Never did a battlefield present such an anomalous spectacle. To all appearance the French were masters of the position of the allies. Their cavalry rode round the English infantry, and their strength of numbers overawed the allied horse. Scarcely an English gun gave fire, and most of those in front were actually in the possession of the enemy, the gunners having sought shelter within the squares. Yet the guns were safe, for the artillery-men had left neither harness nor limber, and thus the cavalry were deprived of the means of carrying them off. Meanwhile, the right of the English line had been sharply assailed, but Adams’s brigade, consisting of the Fifty-second, Seventy-first, and Second battalions of the Ninety-fifth Regiment, under the immediate direction of Wellington, drove the enemy back over the hill.

Napoleon, finding that all his attempts upon Hougomont had failed, in order to make a lodgment in front of the main position, pushed forward Donzelat’s division against La Haye Sainte, which, after a sharp opposition by Major Baring, was carried.

It was now about half past four o’clock, when the British regiments, although reduced to skeletons, still held their ground; and the Duke rode along the line, encouraging his diminished battalions, when the welcome sound of Blucher’s approach was heard, as the Fifteenth and Sixteenth Prussian brigades debouched from the Wood of Paris, moving upon the right flank of the French army. Lobau, with the Sixth Corps, had been detached to resist this movement; but the Prussians continued to receive reenforcements, and at six o’clock they had brought thirty battalions, twenty-seven squadrons, and sixty-four guns into action. In vain Lobau, with half that force, sought to maintain his ground; and abandoning Planchenoit, he drew off toward the Charleroi road.

At this critical moment Napoleon, observing the masses of Prussians pouring into the field, determined to attack the right centre of the English position with a column of the Imperial Guard; while a second, in support, moved nearer toward Hougomont. The cavalry were at the same time to advance en masse; and this movement was to be made under cover of the whole of their powerful artillery. The interval between these masses was to be filled up with cavalry, and Donzelat’s division, now gathered round La Haye Sainte, was to dash forward. These preparations were met by Wellington filling up the gaps already made in his line; and these arrangements were still in progress when forth from the enclosures of La Haye Sainte Donzelat’s corps came pouring.
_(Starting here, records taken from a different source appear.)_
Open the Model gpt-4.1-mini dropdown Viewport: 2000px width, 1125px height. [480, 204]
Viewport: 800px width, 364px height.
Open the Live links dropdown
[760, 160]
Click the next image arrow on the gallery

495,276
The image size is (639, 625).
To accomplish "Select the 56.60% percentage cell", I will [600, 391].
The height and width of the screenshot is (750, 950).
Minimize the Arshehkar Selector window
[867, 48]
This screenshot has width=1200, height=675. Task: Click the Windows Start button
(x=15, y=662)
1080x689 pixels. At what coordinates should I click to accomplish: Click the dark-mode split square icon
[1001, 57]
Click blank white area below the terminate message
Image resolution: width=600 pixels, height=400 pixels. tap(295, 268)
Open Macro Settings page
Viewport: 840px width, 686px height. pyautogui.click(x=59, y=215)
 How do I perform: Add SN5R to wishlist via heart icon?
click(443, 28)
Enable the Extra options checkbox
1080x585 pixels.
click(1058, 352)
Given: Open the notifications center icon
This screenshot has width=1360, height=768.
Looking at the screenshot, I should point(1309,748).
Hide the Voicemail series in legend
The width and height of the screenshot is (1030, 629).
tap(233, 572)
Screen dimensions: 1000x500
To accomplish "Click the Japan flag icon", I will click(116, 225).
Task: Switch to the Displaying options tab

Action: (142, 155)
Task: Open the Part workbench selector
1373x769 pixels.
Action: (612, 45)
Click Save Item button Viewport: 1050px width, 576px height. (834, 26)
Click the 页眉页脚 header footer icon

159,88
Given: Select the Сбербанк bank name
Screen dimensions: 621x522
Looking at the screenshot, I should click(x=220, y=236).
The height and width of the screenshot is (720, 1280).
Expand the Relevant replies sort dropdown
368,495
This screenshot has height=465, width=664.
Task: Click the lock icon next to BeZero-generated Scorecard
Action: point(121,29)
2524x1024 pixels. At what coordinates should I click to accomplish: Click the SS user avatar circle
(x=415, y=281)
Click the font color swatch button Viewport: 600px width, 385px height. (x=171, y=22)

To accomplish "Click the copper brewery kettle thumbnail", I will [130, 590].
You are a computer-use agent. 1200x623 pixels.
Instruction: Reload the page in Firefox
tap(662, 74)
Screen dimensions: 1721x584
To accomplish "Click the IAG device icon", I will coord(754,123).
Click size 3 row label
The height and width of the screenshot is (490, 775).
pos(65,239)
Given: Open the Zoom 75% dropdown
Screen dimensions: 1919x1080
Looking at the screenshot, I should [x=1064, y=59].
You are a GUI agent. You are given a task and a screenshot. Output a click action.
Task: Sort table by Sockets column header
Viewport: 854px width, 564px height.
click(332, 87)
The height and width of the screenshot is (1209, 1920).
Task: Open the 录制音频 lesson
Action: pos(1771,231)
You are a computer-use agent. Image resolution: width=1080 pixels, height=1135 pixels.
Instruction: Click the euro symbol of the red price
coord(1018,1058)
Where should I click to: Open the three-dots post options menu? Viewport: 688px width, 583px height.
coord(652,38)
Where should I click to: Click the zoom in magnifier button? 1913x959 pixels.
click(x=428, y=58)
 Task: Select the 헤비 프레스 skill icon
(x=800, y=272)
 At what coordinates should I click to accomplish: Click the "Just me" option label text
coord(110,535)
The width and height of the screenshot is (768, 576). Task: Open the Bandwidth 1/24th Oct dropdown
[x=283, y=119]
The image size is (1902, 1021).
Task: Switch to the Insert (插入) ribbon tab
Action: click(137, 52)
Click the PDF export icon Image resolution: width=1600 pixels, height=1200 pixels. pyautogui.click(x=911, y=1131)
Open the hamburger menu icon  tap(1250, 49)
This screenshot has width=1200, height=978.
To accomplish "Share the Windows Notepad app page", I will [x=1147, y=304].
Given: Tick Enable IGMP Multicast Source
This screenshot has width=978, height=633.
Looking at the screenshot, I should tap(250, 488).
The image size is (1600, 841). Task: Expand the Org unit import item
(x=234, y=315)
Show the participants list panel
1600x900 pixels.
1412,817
They advanced in dense skirmishing order, and brought several pieces of artillery to bear within a hundred yards of the allied line-doing such dreadful execution on the German legion that Kreuse’s Brunswickers wavered until sustained by Du Plat’s Brunswickers and the Nassau regiments, gallantly led by the Prince of Orange, on which occasion he was severely wounded. The Duke’s presence restored order, and the battle was renewed. The Imperial Guard, led by Ney, Friant, and Michel, after filing past the Emperor, now passed down the descent from La Belle Alliance. There was a cessation in the firing of the French artillery, and simultaneously with this advance the corps of D’Erlon, en the’on of columns, moved partly upon Lambert’s brigade, while their right was engaged with the Prussians; and Reille, with some of his battalions penetrating the Wood of Hougomont, advanced boldly with another portion upon the centre of the English line.

It was now seven o’clock-the third corps of Prussians had arrived; and their whole force, close at hand, was little less than fifty thousand men, with one hundred pieces of cannon. The French batteries, which had remained silent until the rear of the advancing column had cleared their muzzles, opened with rapidity and precision, doing fearful execution upon the regiments that came within their range. As the leading column of the guard approached, the English batteries played upon them: yet they never paused a moment, but continued boldly to advance, despite the havoc occasioned by the murderous fire. Michel nobly fell, Friant was severely wounded, and Ney, who rode at the head of these veterans, had his horse shot under him; but, nothing dismayed, he led them on foot, and driving in the light troops, they reached the summit. Then Wellington directed the brigade of guards, under Major-General Maid and, to attack this imposing force. Pouring in a destructive volley, they moved upon the enemy with the bayonet, and spite of every effort of the officers to rally, this elite of the French army ran down the slope, closely pursued by the British guards.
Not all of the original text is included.